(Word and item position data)
================================
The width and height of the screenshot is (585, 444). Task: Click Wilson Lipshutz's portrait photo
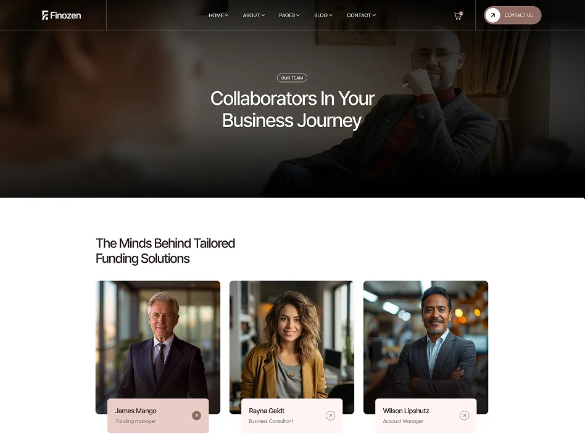426,339
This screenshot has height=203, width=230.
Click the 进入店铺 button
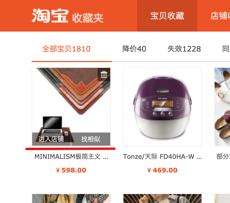click(x=51, y=139)
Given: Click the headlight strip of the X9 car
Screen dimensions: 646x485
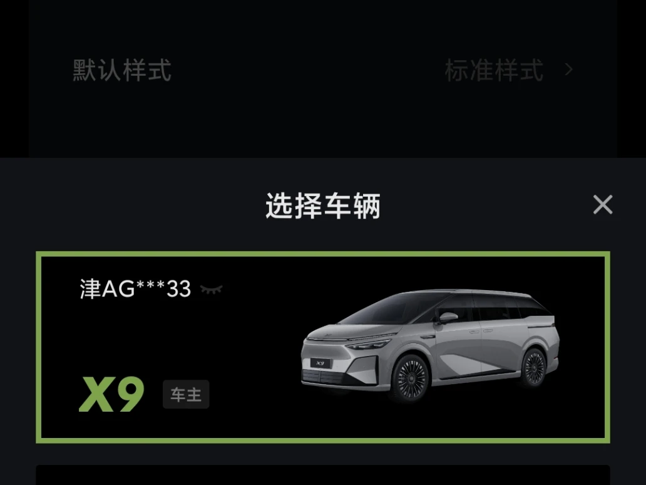Looking at the screenshot, I should coord(369,345).
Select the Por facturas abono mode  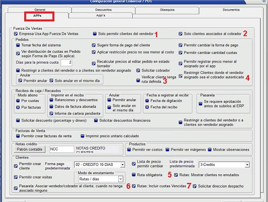[18, 107]
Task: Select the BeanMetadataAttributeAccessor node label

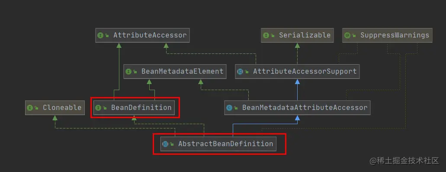Action: 305,108
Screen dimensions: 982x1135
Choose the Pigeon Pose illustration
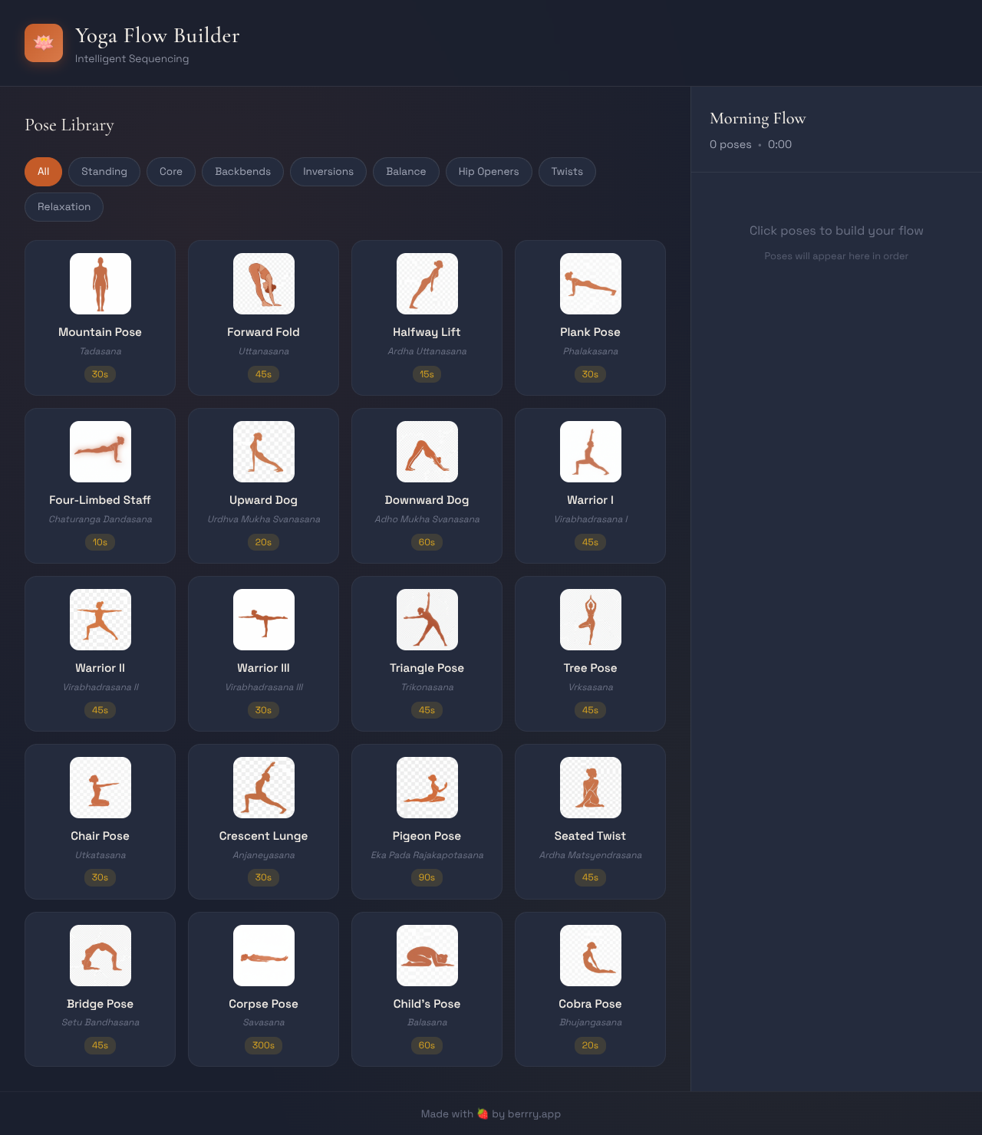click(x=427, y=788)
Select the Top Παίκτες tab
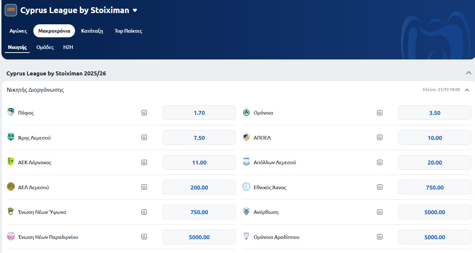 tap(128, 31)
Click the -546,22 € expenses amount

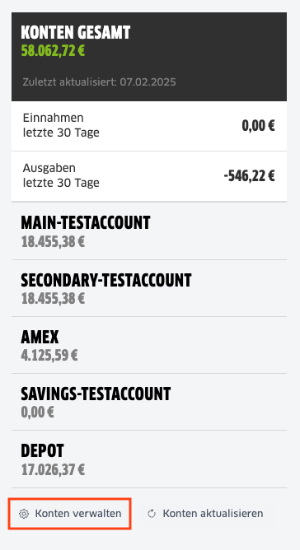250,176
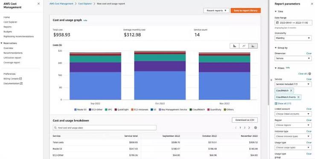The height and width of the screenshot is (159, 315).
Task: Open Recent reports dropdown
Action: tap(216, 10)
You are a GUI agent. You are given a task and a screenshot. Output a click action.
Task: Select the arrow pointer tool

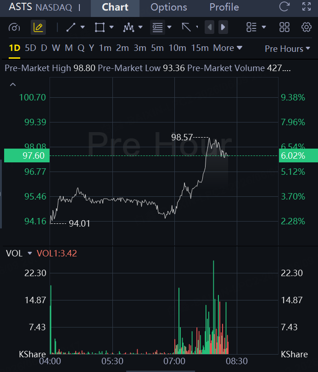coord(186,27)
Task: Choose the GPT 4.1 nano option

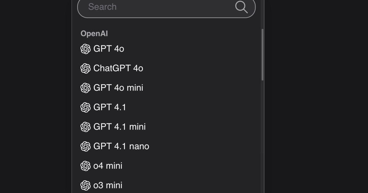Action: (121, 146)
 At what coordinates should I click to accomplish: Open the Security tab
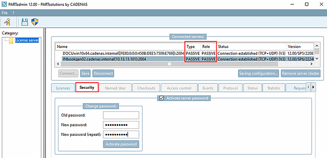tap(87, 87)
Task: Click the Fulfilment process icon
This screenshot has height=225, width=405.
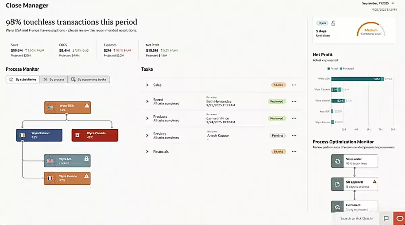Action: coord(337,207)
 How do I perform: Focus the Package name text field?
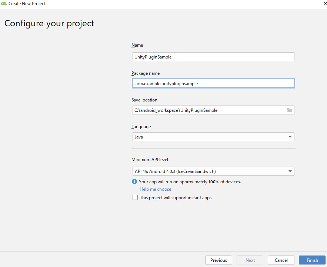pos(213,83)
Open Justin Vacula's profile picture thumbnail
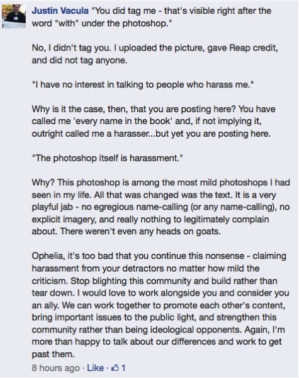The width and height of the screenshot is (299, 378). [14, 16]
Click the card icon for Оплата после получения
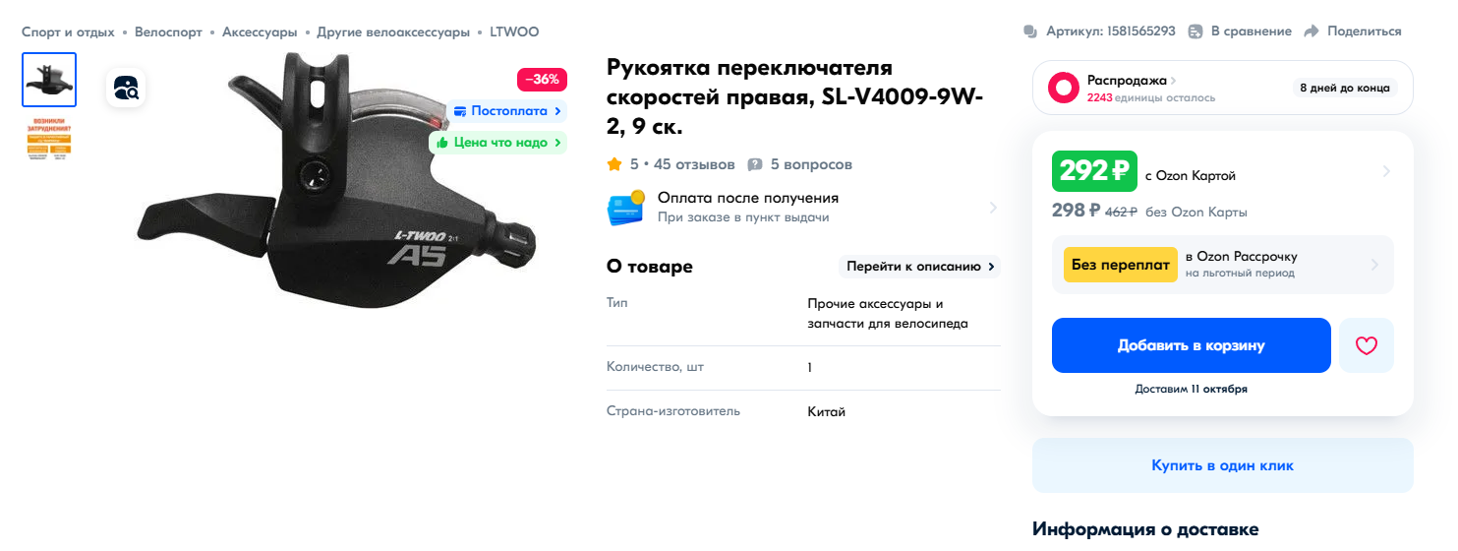1458x551 pixels. (x=625, y=208)
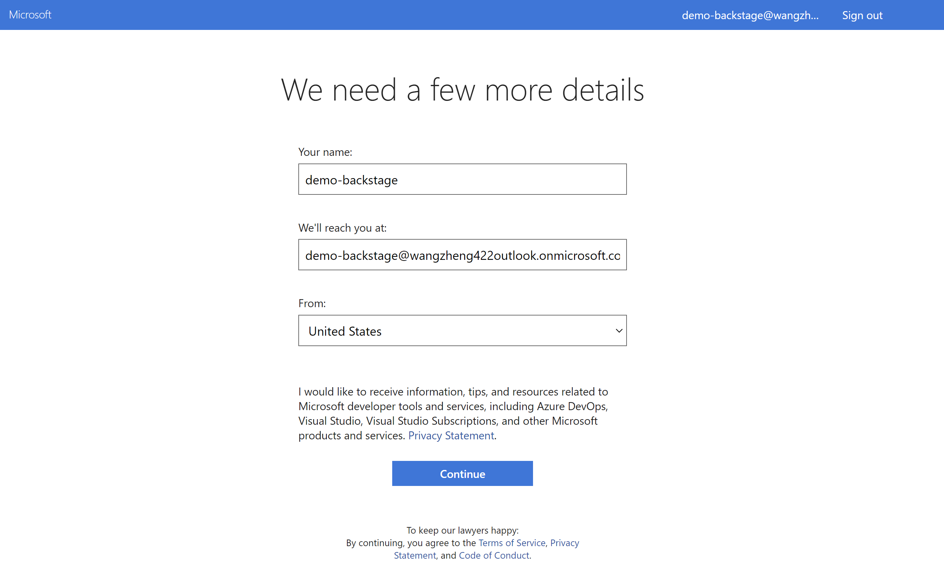Open the Terms of Service link
This screenshot has width=944, height=575.
(511, 543)
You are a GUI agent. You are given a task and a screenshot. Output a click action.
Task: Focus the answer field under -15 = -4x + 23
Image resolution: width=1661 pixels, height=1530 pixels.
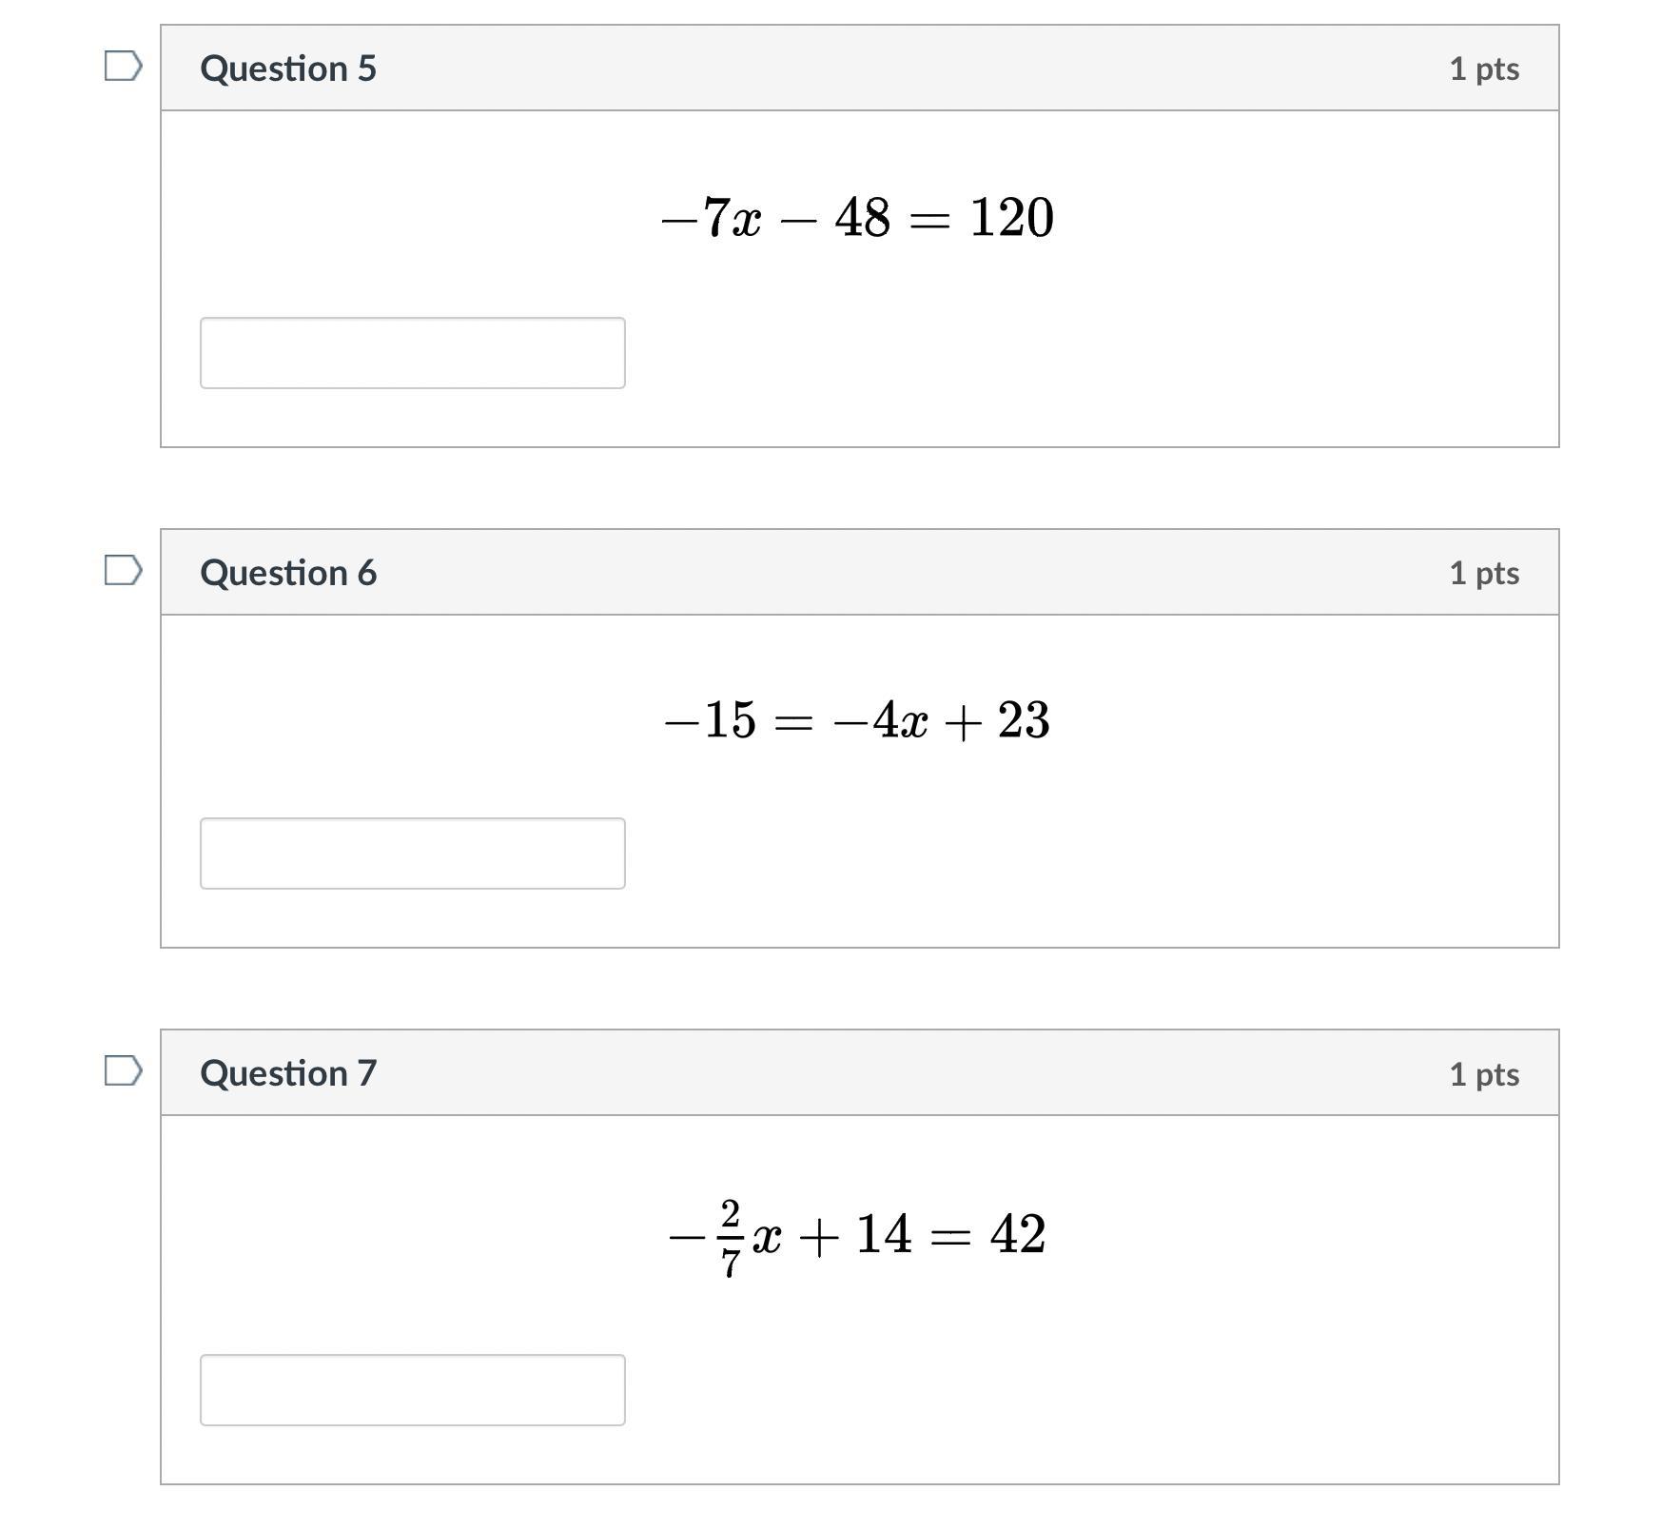click(x=413, y=853)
================================
▶ **Given instruction**
Recast the part of the items above that runs from the line containing "At what coordinates" through the end of the items as a numbered list, leaving out blank lines and pictures.

▶ **Reply**
1.  At what coordinates should I click to accomplish: Open the Security tab
2. tap(87, 87)
3. Task: Click the Fulfilment process icon
4. This screenshot has height=225, width=405.
5. Action: coord(337,207)
6.  How do I perform: Focus the Package name text field?
7. pos(213,83)
8. Open Justin Vacula's profile picture thumbnail
9. The width and height of the screenshot is (299, 378). [14, 16]
10. Click the card icon for Оплата после получения
11. 1458x551 pixels. (x=625, y=208)
12. Open the Terms of Service link
13. This screenshot has width=944, height=575.
14. (511, 543)
15. You are a GUI agent. You are given a task and a screenshot. Output a click action.
16. Task: Focus the answer field under -15 = -4x + 23
17. Image resolution: width=1661 pixels, height=1530 pixels.
18. click(x=413, y=853)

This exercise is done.